Given data START

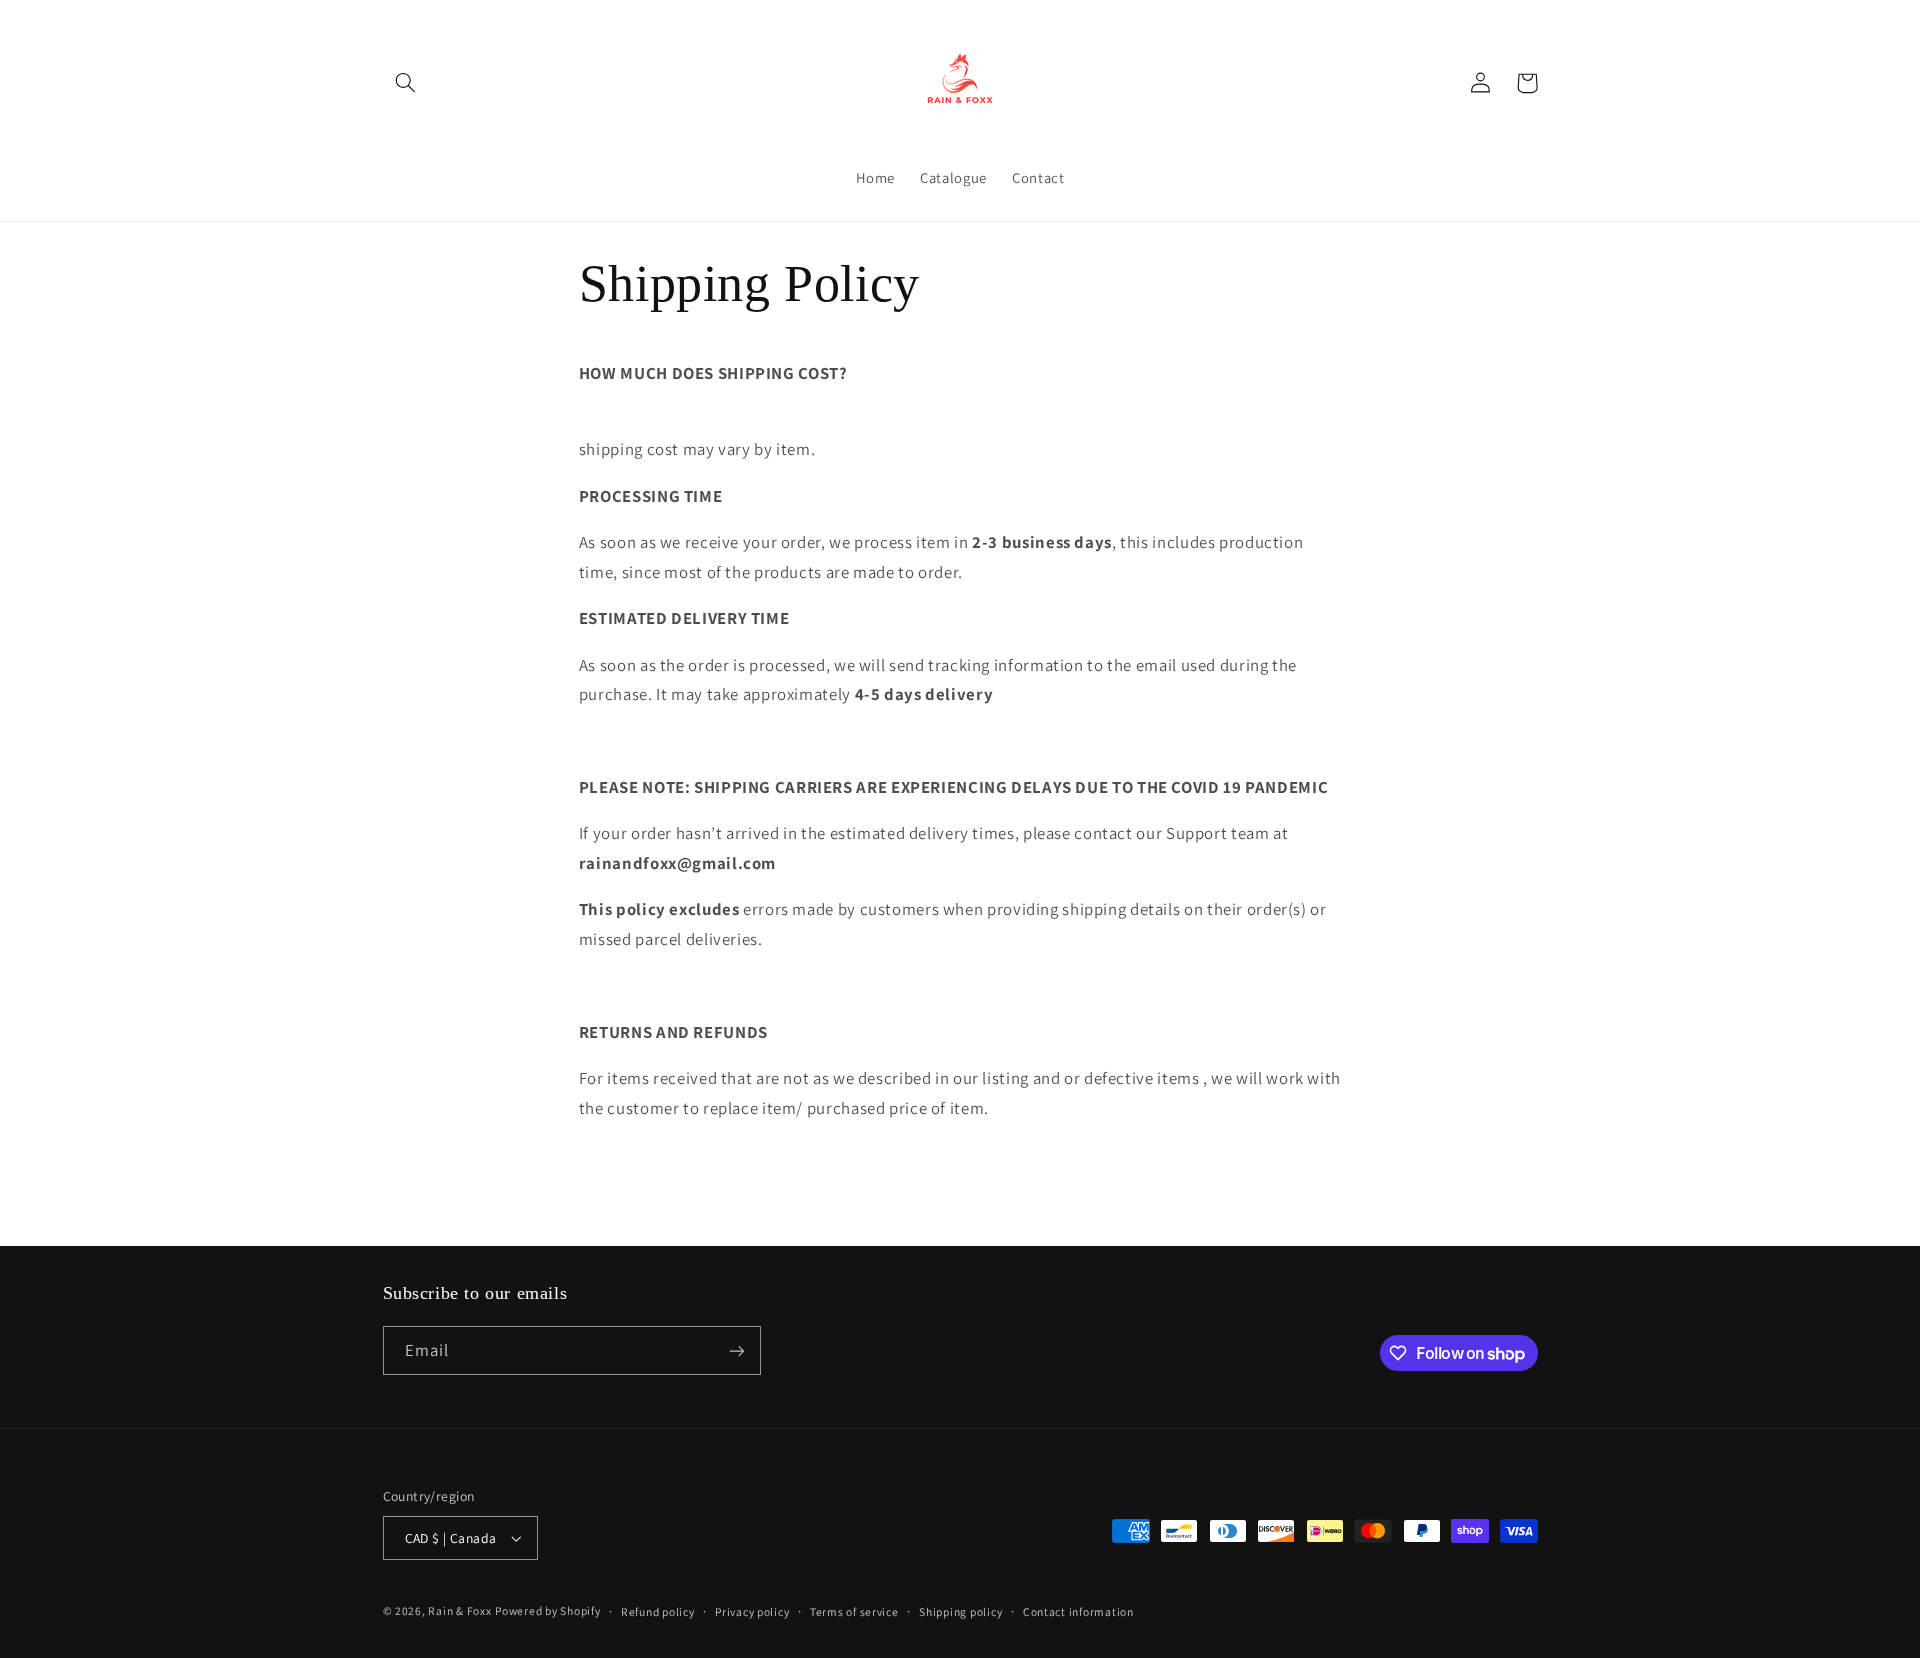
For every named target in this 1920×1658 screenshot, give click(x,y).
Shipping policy (960, 1611)
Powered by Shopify (547, 1610)
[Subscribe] (736, 1350)
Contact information (1078, 1611)
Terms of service (854, 1611)
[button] (406, 83)
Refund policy (658, 1611)
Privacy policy (752, 1611)
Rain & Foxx (459, 1610)
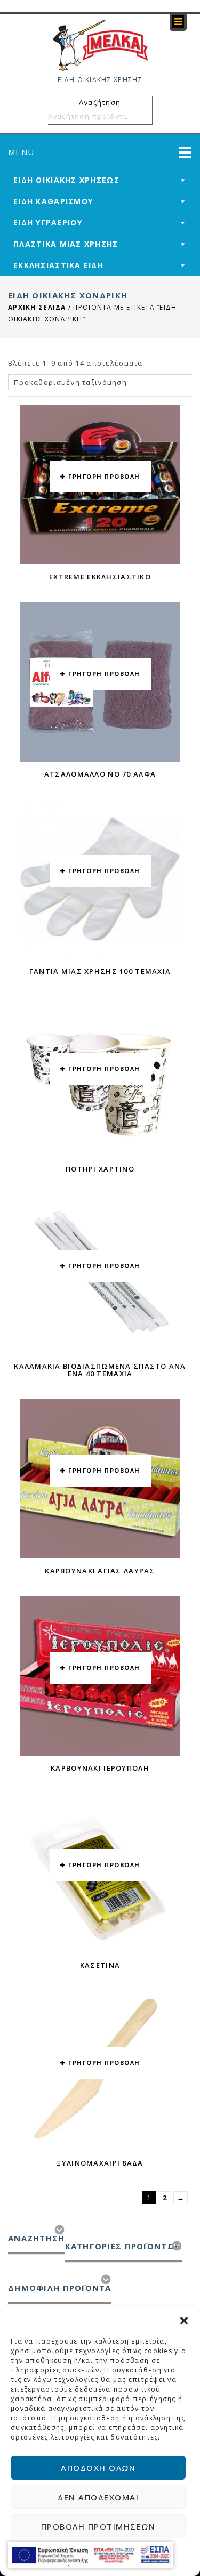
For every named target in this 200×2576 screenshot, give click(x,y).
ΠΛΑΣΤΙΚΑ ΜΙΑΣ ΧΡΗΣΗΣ (65, 244)
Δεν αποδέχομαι (98, 2497)
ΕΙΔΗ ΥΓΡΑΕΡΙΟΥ (47, 222)
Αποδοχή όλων (98, 2467)
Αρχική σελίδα (37, 307)
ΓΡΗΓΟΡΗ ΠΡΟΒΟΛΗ (104, 476)
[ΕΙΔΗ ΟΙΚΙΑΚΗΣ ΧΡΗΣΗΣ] (100, 45)
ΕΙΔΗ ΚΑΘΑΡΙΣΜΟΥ (53, 201)
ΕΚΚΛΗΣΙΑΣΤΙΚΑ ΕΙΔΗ (58, 265)
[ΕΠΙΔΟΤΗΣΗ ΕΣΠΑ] (91, 2555)
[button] (184, 2320)
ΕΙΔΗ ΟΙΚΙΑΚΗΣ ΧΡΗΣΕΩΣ (66, 180)
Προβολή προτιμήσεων (98, 2526)
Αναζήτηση (142, 116)
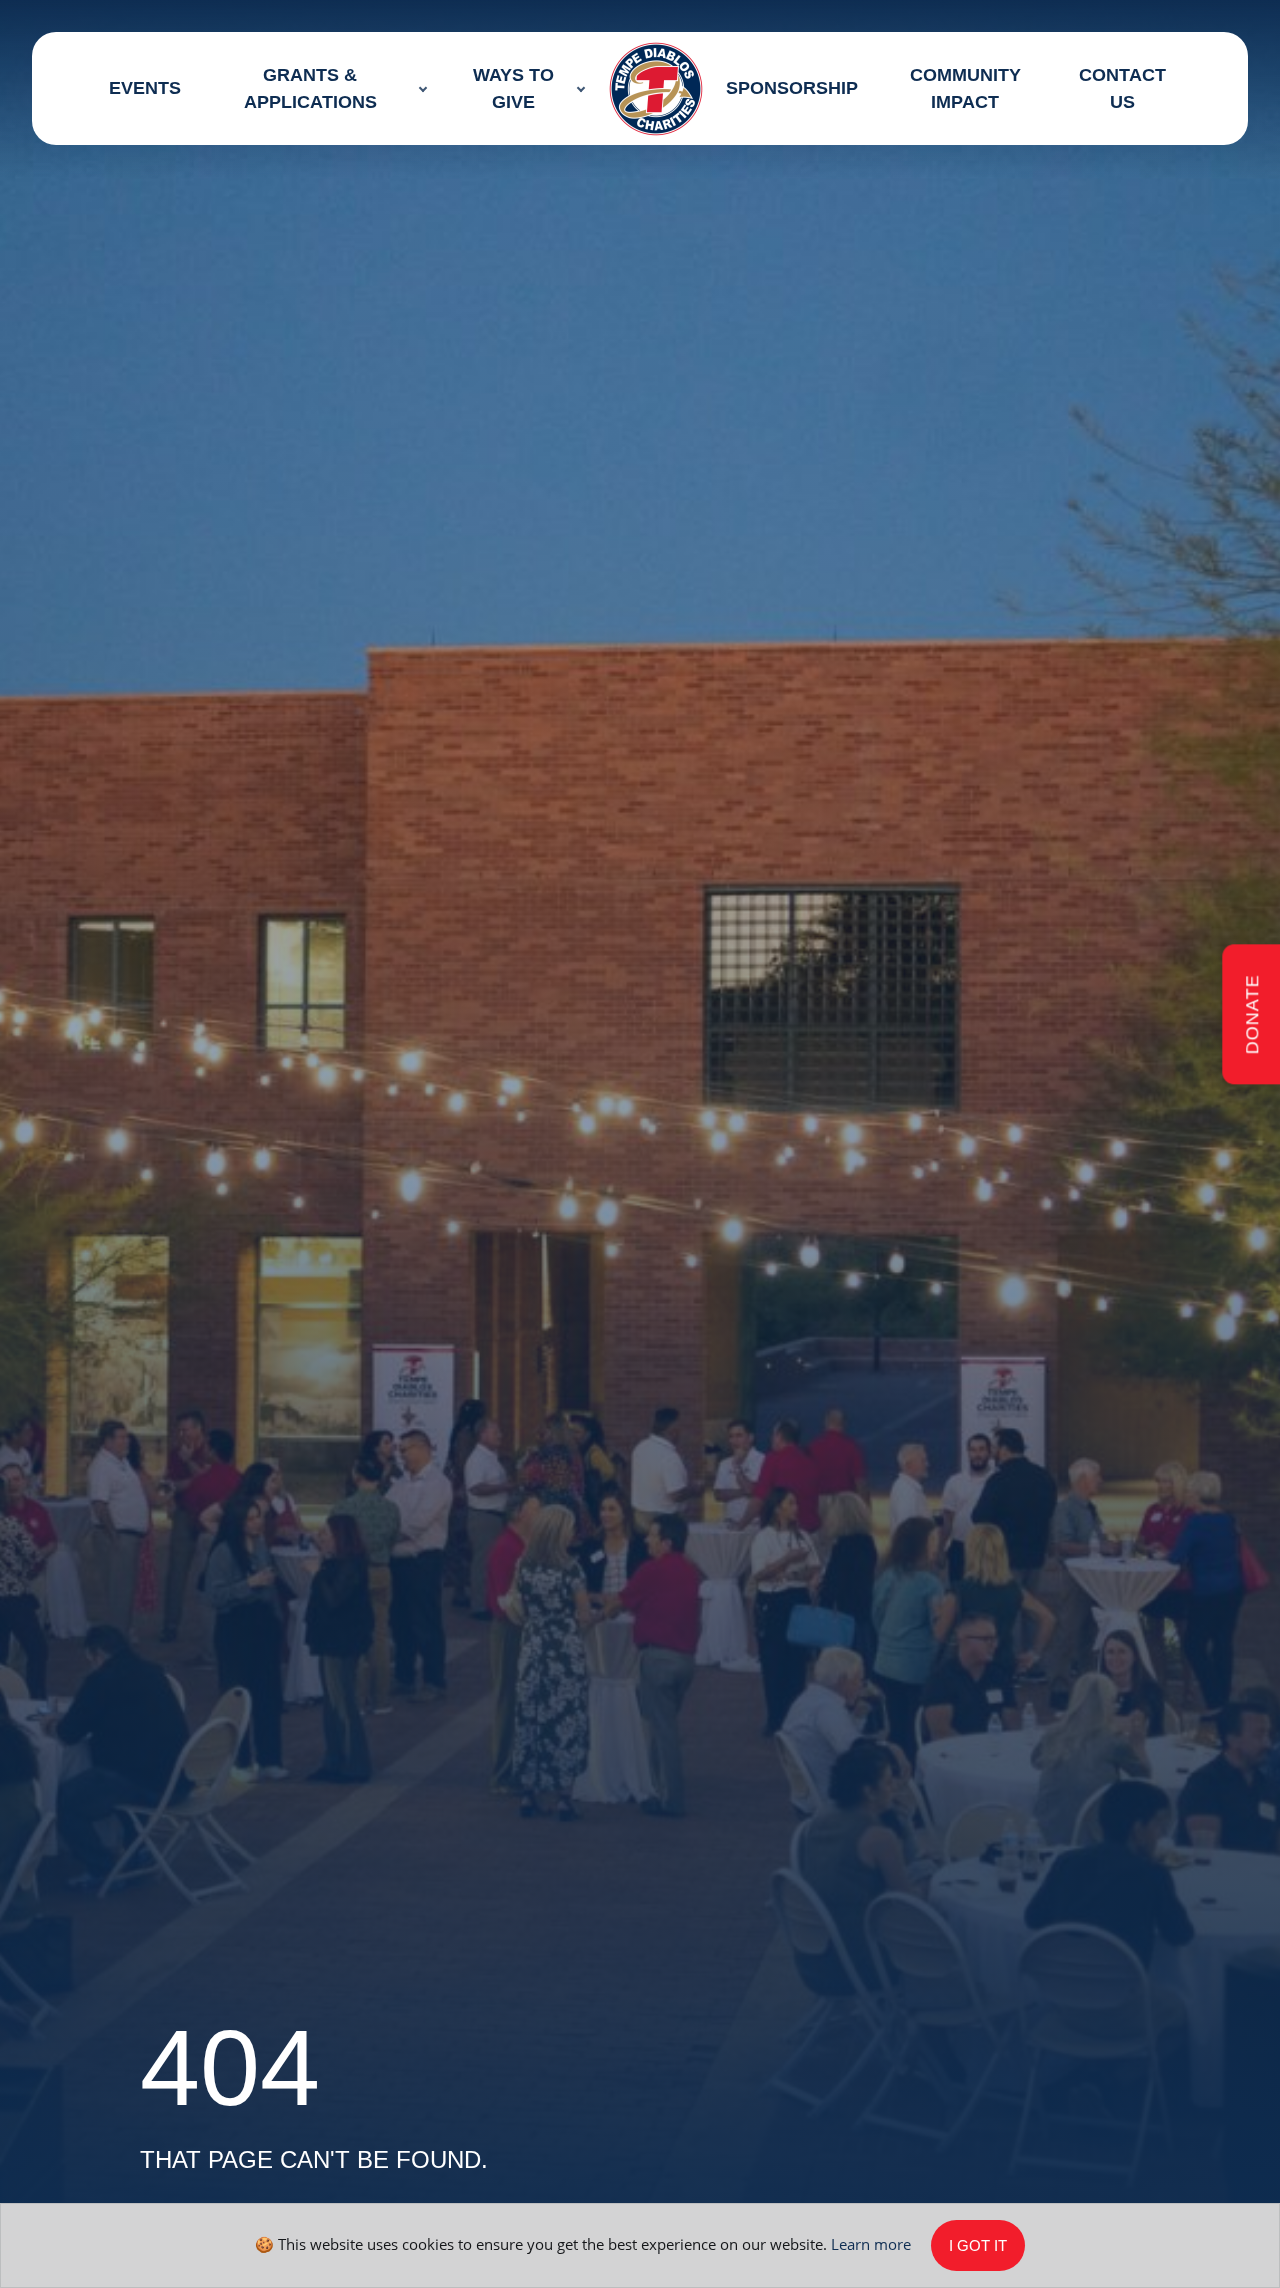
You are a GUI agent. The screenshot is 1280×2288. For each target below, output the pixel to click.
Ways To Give (512, 88)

Given data END

Problem
Produce an exact copy of each line from the one holding "You are a GUI" through the last line of the records, both included, and nothing more.

Solution for this exercise
You are a GUI agent. The screenshot is 1280×2288. For each target below, output the pixel to click.
Ways To Give (512, 88)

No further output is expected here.